THE CITY of Greater Bendigo spent $52,000 cleaning up approximately 150 graffiti incidents last financial year and needs a clear policy for how to handle it, council staff say.
They say it is unclear who should deal with some graffiti on public and private property and want councillors to tag their names to a new policy on Monday.
It could also help the council shift to preventative strategies that would cut down on the cost of clean-ups, they said.
That could include during the design phase of buildings and other assets, or by using materials that are easy to clean off, for example.
The council has long wanted a "graffiti free city" and prefers to clean up vandalism quickly as a matter of pride in its assets, and tends to discourage more incidents in an area.

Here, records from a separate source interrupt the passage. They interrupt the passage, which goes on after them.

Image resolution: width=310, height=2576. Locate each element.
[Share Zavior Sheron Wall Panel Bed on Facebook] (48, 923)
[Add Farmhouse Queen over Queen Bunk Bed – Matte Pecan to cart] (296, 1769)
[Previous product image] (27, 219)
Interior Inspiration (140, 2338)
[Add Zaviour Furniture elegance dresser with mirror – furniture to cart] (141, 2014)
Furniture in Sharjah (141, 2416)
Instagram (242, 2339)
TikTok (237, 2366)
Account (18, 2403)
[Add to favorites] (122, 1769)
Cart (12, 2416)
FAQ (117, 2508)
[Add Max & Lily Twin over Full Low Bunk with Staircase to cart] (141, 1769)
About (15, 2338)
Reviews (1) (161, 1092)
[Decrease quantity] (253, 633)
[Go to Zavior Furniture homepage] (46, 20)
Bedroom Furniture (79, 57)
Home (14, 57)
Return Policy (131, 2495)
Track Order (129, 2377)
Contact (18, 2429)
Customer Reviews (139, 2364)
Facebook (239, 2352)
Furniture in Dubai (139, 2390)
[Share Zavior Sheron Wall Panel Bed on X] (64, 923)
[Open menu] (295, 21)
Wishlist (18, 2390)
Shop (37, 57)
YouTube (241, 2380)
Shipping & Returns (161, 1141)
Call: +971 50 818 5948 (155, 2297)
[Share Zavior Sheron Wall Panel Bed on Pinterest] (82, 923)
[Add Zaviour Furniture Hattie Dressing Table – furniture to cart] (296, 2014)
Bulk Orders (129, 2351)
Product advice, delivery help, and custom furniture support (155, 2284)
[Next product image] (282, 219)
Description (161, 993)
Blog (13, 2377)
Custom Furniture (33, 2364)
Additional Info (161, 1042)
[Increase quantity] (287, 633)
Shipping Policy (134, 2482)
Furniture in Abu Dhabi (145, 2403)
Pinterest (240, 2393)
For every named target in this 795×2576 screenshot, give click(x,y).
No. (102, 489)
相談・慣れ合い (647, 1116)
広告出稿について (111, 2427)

It also has power to clean up graffiti on private property under the right circumstances.
The draft policy would require council workers to clean up offensive graffiti on its assets within 48 hours, and to fast-track arrangements with private property owners if it can be seen from a public place.
Graffiti can change people's sense of safety, council officers said in the draft policy.
"Some people may feel that an area with graffiti is unsafe and therefore may avoid areas," they said.
"The presence of graffiti may also increase feelings of fear and disorder in the local community and can distort perceptions around the actual level of crime and safety."
Council staff consulted with a wide range of people as they drafted the policy, including a La Trobe University expert and a Bendigo artist.
It also talked with the Department of Justice and groups that also often deal with graffiti, like V/Line.